For any line of code, you can set any of the following combinations:
Warning context | Annotation context | Use |
---|---|---|
project default | project default | Default |
enable | disable | Fix analysis warnings |
enable | project default | Fix analysis warnings |
project default | enable | Add type annotations |
enable | enable | Code already migrated |
disable | enable | Annotate code before fixing warnings |
disable | disable | Adding legacy code to migrated project |
project default | disable | Rarely |
disable | project default | Rarely |
Those nine combinations provide you with fine-grained control over the diagnostics the compiler emits for your code. You can enable more features in any area you're updating, without seeing additional warnings you aren't ready to address yet.
Important
The global nullable context does not apply for generated code files. Under either strategy, the nullable context is disabled for any source file marked as generated. This means any APIs in generated files are not annotated. There are four ways a file is marked as generated:
- In the .editorconfig, specify
generated_code = true
in a section that applies to that file. - Put
<auto-generated>
or<auto-generated/>
in a comment at the top of the file. It can be on any line in that comment, but the comment block must be the first element in the file. - Start the file name with TemporaryGeneratedFile_
- End the file name with .designer.cs, .generated.cs, .g.cs, or .g.i.cs.
Generators can opt-in using the #nullable
preprocessor directive.
By default, nullable annotation and warning contexts are disabled. That means that your existing code compiles without changes and without generating any new warnings. Beginning with .NET 6, new projects include the <Nullable>enable</Nullable>
element in all project templates.
These options provide two distinct strategies to update an existing codebase to use nullable reference types.
Known pitfalls
Arrays and structs that contain reference types are known pitfalls in nullable references and the static analysis that determines null safety.
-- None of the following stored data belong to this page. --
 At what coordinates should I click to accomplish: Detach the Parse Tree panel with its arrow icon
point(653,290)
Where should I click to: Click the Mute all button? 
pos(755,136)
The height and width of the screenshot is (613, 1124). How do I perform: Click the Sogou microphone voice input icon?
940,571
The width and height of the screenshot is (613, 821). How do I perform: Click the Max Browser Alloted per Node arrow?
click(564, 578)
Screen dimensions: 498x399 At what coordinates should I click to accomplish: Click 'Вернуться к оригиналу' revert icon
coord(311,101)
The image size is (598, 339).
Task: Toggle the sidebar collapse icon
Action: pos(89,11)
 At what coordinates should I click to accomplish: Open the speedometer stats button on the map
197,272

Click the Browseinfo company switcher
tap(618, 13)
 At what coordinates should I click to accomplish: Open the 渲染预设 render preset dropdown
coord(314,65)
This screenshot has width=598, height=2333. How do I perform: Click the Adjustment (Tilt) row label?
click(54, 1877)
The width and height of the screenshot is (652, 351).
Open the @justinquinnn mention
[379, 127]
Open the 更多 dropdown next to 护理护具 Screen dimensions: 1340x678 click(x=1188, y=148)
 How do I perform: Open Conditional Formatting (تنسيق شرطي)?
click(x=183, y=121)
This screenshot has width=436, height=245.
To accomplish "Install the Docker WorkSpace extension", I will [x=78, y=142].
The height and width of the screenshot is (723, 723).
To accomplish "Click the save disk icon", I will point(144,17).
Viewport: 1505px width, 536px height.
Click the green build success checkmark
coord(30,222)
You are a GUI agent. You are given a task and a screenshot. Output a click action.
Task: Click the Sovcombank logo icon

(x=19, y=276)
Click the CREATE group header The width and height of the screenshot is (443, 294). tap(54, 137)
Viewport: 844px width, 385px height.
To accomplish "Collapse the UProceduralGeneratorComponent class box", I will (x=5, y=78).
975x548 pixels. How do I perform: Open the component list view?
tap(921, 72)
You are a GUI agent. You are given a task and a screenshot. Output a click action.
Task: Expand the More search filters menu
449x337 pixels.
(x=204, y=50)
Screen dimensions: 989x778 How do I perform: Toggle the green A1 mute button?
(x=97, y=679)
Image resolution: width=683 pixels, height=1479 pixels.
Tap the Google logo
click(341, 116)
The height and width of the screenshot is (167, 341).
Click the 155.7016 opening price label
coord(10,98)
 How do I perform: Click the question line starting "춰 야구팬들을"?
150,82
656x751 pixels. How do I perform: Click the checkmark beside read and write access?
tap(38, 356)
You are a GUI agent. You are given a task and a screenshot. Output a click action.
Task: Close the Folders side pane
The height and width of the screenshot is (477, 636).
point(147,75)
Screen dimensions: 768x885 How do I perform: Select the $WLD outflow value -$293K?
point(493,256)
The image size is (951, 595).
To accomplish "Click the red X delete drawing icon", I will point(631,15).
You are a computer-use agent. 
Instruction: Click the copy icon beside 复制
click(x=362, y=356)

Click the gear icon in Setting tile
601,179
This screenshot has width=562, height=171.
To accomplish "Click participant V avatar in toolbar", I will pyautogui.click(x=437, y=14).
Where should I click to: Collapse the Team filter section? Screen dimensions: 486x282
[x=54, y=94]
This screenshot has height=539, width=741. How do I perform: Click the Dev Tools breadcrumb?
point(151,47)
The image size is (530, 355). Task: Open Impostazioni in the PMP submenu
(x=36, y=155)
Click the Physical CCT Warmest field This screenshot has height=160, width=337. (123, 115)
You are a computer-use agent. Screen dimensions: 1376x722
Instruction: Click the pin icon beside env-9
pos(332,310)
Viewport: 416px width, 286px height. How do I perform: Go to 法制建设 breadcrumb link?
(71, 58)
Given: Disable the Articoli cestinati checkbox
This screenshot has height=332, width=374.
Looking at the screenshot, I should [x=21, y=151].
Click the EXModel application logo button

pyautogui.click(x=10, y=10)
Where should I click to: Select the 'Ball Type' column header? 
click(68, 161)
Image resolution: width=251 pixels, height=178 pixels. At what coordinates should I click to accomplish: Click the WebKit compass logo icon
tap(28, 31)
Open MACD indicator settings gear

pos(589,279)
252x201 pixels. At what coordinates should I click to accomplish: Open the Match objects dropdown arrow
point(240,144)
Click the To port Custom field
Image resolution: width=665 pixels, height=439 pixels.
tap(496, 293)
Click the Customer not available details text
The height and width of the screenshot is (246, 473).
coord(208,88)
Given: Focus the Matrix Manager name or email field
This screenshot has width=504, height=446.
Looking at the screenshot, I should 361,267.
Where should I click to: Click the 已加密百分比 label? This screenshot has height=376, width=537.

In both situations, a non-nullable reference may be initialized to null
, without generating warnings.
Structs
A struct that contains non-nullable reference types allows assigning default
for it without any warnings. Consider the following example:
using System;
#nullable enable
public struct Student
{
public string FirstName;
public string? MiddleName;
public string LastName;
}
public static class Program
{
public static void PrintStudent(Student student)
{
Console.WriteLine($"First name: {student.FirstName.ToUpper()}");
Console.WriteLine($"Middle name: {student.MiddleName?.ToUpper()}");
Console.WriteLine($"Last name: {student.LastName.ToUpper()}");
}
public static void Main() => PrintStudent(default);
}
In the preceding example, there's no warning in PrintStudent(default)
while the non-nullable reference types FirstName
and LastName
are null.
Another more common case is when you deal with generic structs. Consider the following example:
#nullable enable
public struct Foo<T>
{
public T Bar { get; set; }
}
public static class Program
{
public static void Main()
{
string s = default(Foo<string>).Bar;
}
}
In the preceding example, the property Bar
is going to be null
at run time, and it's assigned to non-nullable string without any warnings.
Arrays
Arrays are also a known pitfall in nullable reference types. Consider the following example that doesn't produce any warnings:
using System;
#nullable enable
public static class Program
{
public static void Main()
{
string[] values = new string[10];
string s = values[0];
Console.WriteLine(s.ToUpper());
}
}
In the preceding example, the declaration of the array shows it holds non-nullable strings, while its elements are all initialized to null
. Then, the variable s
is assigned a null
value (the first element of the array). Finally, the variable s
is dereferenced causing a runtime exception.